А ведь все мы, которые сейчас здесь стоим на улице и мешаем прохожим, должны будем когда-нибудь в своей деятельности столкнуться с ужасным вопросом о проституции, да еще какой проституции – русской!

Лихонин, я, Боря Собашников и Павлов – как юристы, Петровский и Толпыгин – как медики.

Правда у Вельтмана особенная специальность – математика.

Но ведь будет же он педагогом, руководителем юношества и, черт побери, даже отцом!

А уж если пугать букой, то лучше всего самому на нее прежде посмотреть.

Наконец и вы сами, Гаврила Петрович, – знаток мертвых языков и будущее светило гробокопательства, – разве для вас не важно и не поучительно сравнение хотя бы современных публичных домов с каким-нибудь помпейскими лупанарами или с институтом священной проституции в Фивах и в Ниневии?..

– Браво, Рамзес, великолепно! – взревел Лихонин. – И что тут долго толковать, ребята?

Берите профессора под жабры и сажайте на извозчика!

Студенты, смеясь и толкаясь, обступили Ярченко, схватили его под руки, обхватили за талию.

Всех их одинаково тянуло к женщинам, но ни у кого, кроме Лихонина, не хватало смелости взять на себя почин.
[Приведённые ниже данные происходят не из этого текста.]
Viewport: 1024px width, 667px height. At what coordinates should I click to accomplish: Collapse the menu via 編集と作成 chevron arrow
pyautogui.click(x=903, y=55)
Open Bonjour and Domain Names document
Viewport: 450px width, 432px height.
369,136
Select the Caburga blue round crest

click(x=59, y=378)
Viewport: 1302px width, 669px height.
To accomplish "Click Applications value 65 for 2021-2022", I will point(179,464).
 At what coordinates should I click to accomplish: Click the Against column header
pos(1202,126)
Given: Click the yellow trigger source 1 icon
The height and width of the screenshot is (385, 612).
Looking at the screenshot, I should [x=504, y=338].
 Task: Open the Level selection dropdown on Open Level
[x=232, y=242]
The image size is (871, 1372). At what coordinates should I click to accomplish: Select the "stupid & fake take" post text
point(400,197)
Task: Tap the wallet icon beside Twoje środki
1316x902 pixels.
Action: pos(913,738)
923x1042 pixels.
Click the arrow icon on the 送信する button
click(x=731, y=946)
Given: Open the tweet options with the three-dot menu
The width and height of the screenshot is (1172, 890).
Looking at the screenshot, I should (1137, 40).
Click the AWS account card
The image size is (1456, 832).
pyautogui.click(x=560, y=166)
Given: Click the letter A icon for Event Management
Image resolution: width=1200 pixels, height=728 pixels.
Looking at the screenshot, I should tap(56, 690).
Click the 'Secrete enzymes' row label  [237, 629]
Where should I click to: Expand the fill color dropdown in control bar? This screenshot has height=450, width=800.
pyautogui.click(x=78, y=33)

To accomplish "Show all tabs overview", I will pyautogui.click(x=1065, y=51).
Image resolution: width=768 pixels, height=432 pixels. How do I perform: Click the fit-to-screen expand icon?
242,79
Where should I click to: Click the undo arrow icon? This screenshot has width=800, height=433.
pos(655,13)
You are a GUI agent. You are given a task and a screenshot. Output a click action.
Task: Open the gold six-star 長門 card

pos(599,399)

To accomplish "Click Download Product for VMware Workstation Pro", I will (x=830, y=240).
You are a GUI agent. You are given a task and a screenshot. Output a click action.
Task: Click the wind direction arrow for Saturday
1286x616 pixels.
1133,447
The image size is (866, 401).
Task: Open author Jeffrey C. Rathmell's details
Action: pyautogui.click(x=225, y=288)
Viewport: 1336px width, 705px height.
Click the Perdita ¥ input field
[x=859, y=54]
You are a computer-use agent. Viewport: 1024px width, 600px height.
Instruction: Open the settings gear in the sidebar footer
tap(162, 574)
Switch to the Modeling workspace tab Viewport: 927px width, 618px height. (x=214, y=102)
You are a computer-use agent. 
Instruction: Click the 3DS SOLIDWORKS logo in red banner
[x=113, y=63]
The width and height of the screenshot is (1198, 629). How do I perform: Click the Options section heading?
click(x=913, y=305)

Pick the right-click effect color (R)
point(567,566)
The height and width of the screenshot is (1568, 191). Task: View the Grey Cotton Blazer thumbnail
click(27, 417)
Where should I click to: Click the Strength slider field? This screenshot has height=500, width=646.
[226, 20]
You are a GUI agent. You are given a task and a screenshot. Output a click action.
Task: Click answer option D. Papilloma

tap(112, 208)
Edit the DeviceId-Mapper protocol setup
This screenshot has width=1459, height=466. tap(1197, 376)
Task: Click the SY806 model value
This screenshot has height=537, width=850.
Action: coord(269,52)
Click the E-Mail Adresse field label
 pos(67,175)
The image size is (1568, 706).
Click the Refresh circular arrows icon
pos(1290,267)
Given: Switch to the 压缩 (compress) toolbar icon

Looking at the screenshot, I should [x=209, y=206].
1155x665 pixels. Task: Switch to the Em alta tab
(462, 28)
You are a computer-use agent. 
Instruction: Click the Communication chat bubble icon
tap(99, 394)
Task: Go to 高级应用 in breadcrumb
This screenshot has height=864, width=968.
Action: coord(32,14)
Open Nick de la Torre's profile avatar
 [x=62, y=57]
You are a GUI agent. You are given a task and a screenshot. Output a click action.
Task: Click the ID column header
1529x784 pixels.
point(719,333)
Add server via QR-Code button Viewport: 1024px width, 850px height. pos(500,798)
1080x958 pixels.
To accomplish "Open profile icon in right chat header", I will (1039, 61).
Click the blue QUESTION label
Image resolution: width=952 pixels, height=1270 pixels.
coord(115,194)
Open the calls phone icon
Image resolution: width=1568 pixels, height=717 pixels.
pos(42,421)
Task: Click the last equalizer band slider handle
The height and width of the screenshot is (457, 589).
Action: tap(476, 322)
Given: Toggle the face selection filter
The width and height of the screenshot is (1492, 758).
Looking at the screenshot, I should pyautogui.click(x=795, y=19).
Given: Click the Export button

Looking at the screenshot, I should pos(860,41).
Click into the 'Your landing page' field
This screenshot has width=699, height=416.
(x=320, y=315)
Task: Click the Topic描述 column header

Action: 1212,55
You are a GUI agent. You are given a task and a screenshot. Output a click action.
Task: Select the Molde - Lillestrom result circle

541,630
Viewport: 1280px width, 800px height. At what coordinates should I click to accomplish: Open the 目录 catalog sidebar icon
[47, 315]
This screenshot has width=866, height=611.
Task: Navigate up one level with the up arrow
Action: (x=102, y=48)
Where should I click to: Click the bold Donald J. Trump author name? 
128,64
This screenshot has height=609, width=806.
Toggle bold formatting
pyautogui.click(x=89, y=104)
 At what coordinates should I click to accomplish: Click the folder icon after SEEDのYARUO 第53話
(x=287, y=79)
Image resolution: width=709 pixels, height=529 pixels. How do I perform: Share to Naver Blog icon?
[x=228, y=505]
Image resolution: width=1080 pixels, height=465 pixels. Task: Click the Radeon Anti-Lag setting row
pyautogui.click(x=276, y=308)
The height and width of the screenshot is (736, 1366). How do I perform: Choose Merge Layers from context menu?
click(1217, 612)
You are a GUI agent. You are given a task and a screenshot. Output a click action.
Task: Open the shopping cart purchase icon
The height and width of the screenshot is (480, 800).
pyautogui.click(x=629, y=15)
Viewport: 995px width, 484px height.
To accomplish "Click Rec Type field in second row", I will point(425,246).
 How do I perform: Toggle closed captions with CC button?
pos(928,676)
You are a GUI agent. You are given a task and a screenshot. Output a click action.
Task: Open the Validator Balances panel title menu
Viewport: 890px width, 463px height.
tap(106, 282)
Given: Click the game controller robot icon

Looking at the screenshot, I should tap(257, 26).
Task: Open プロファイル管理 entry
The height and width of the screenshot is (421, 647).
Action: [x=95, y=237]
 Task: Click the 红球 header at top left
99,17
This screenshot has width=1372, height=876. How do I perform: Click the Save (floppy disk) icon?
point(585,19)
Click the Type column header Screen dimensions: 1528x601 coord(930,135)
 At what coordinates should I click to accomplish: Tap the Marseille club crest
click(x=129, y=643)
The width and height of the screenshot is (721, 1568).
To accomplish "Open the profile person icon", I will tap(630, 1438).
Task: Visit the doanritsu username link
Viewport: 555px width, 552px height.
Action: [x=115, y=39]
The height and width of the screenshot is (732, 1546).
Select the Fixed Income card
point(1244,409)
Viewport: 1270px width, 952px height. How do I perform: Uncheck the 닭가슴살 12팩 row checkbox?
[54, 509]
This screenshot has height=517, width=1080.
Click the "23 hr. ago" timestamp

Но теперь все это сложное, неприятное и лицемерное дело счастливо свелось к простой, легкой шутке над старшим товарищем.

Ярченко и упирался, и сердился, и смеялся, стараясь вырваться.

Но в это время к возившимся студентам подошел рослый черноусый городовой, который уже давно глядел на них зорко и неприязненно.

– Господа стюденты, прошу не скопляться.

Невозможно!

Проходите, куда ишли.

Они двинулись гурьбою вперед.

Ярченко начинал понемногу смягчаться.

– Господа, я, пожалуй, готов с вами поехать... Не подумайте, однако, что меня убедили софизмы египетского фараона Рамзеса... Нет, просто мне жаль разбивать компанию... Но я ставлю одно условие: мы там выпьем, поврем, посмеемся и все прочее... но чтобы ничего больше, никакой грязи... Стыдно и обидно думать, что мы, цвет и краса русской интеллигенции, раскиснем и пустим слюни от вида первой попавшейся юбки.

– Клянусь! – сказал Лихонин, поднимая вверх руку.